In hostage situations, time and psychological nuance are of the essence. Voice cloning could offer an unprecedented tool for negotiation by mimicking the voice of the kidnapper. By using cloned voices to simulate conversations between kidnappers or to issue simulated demands or statements, law enforcement could confuse or mislead the criminal, thereby gaining tactical advantages that could help safely secure the hostages' release. The use of voice cloning in such high-stakes situations could offer a unique set of possibilities for resolving crises effectively.
Training
Training exercises are crucial for preparing law enforcement personnel for the complexity and unpredictability of real-world operations. Voice cloning technology could be used to simulate various scenarios involving criminals, thereby providing a more immersive and realistic training environment. For example, a training program could incorporate voice-cloned dialogues from actual past incidents to recreate high-pressure situations like hostage negotiations or terrorist incidents. By training with these highly realistic scenarios, law enforcement agencies could significantly improve the preparedness and efficacy of their personnel.
Say 'I Do' Before 'I Clone'
While voice cloning has the potential to revolutionize law enforcement techniques, it also opens a Pandora's box of ethical concerns. The very act of cloning someone's voice without explicit consent could be seen by the courts as an infringement on personal privacy and autonomy. Additionally, the use of voice cloning in sensitive situations, such as hostage negotiations, raises questions about the ethical boundaries of deception. Could misleading a criminal through voice cloning be considered entrapment or coercion?

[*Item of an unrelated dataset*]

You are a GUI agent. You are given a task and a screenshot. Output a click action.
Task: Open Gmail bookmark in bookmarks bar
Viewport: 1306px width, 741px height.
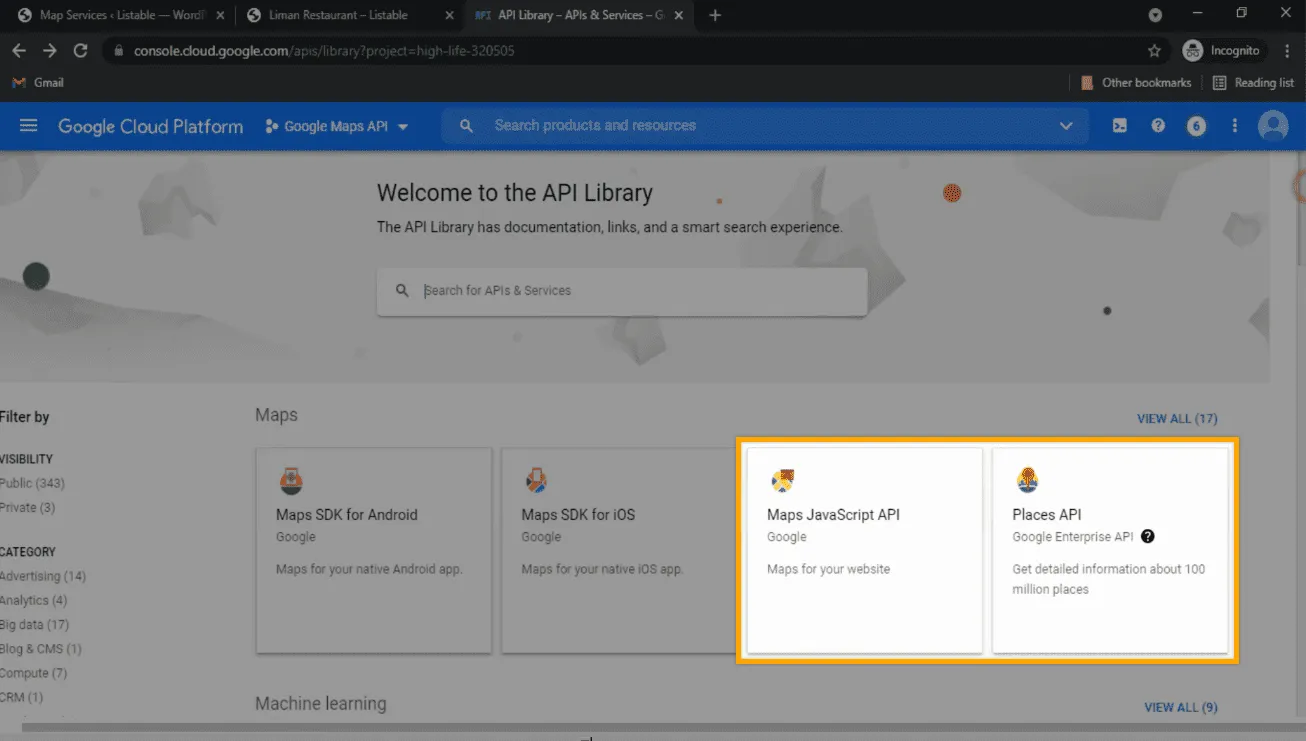pos(38,83)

As noted above with Evid.R. 901, the existing legal landscape is not equipped to govern the intricate nuances of voice cloning technology, especially when deployed by law enforcement agencies. Legislators would need to craft specific laws that address the consent required for voice cloning, as well as the permissible contexts in which these cloned voices can be used. Rules would also need to be established concerning the admissibility of voice-cloned evidence in court. Given the international reach of many criminal activities, international treaties and agreements may also be required to govern cross-border usage of voice cloning in law enforcement.
There Is No Conclusion
As with so many considerations of the collision of rapidly advanced technologies like voice cloning and the law, there is no basis to say, “this is what it is going to be like” or even, this is how court’s will interpret this. None of us know. We just know that the current legal framework is not ready for this technology (or many others). That void of rules means that people (you, me, law enforcement, everyone) is going to be guided by their own ethics and situational imperatives and do what they do. Courts will eventually weigh in (and perhaps legislators) but before they do a whole host of cases will be decided (some wrongly with the worst of consequences) amidst the admissibility of not of evidence that turns out to be a voice clone or derived from deceiving someone with a voice clone.
We are not on the brink of this technology….it is already here. As noted above, creating a voice clone is so trivial Apple is going to have the technology embedded in millions of iPhones likely within weeks of this post. That means, for others to implement this same technology is going to be close to zero cost as well. This is not merely a technological issue but a societal one, affecting everything from individual privacy to national security. As the lines between genuine and cloned voices blur, the challenges for both law enforcement and the public will only grow more complex.